Portanto, se o merecimento pode não ser tanto, o amor e a identificação que eu tenho pelo Ceará, me habilitam a receber este título.

Para vocês verem a importância que este evento tem para mim. Toda a minha família, que viajou mais de três mil quilômetros, do interior de São Paulo e de Mato Grosso do Sul, está aqui. Estão o meu irmão Plínio Paulo, o meu irmão, Plínio Carlos e a minha irmã, Maria Teresa, junto com meus sobrinhos, a quem abraço. Muito especialmente quero falar da minha mãe, dona Therezinha, que, com seus 80 anos, fez questão de estar presente. Eu não poderia receber presente melhor. Queria lembrar meu pai, que se fosse vivo, também estaria aqui e seria um dos mais animados. Da minha mãe eu posso dizer que foi ela quem me iniciou no mundo das letras, pois foi ela quem me alfabetizou, mesmo sendo uma mulher que estudou somente até o quarto ano primário.

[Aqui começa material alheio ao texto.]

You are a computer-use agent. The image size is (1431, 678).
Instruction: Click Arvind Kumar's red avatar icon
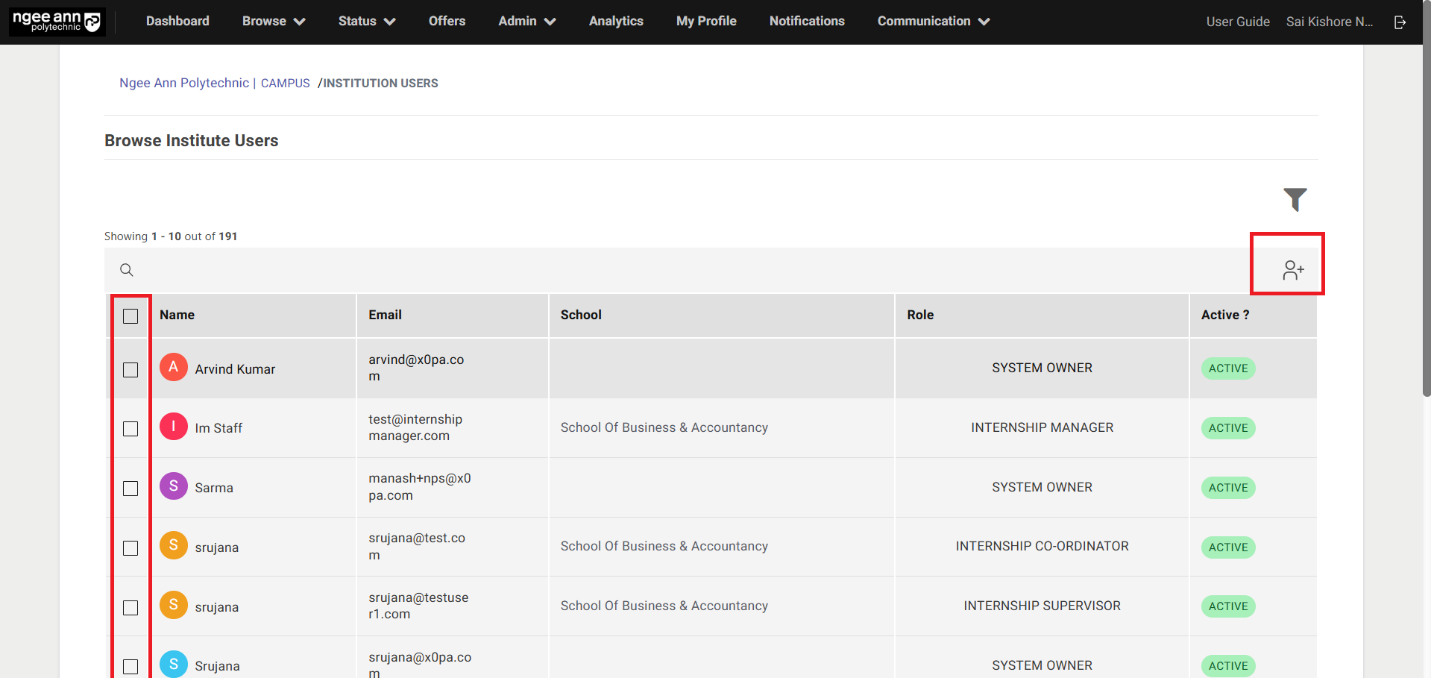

Deixei para a conclusão, para ficar marcado: quero dar um beijo muito grande na Swian, minha companheira, responsável por eu ter abraçado integralmente a profissão de jornalista. Poucas pessoas sabem que, até 40 anos de idade eu era funcionário da Caixa Econômica Federal, tinha um emprego estável, mas resolvi sair para me aventurar por completo na profissão de jornalista. Se não fosse o incentivo e a segurança da Swin, tudo teria sido mais difícil, ou impossível. Quero dar um beijo muito grande na minha filha Nadja, advogada, que, no Cedeca, dedica a sua juventude e a sua inteligência para defender os mais frágeis entre os mais frágeis, que são as crianças. Quero dar um beijo bem grande na minha filha Bruna, estudante de Arquitetura, pelo seu carinho e pelos seus questionamentos, que são um desafio permanente.

E, somente mais uma coisa:

Pessoas de mais merecimento do que eu devem ter recebido o título de Cidadão Cearense. Mas eu posso assegurar que ninguém, mas ninguém mesmo, deve ter mais ficado feliz do que eu por recebê-lo. Muito agradecido mesmo, de coração, a todos vocês.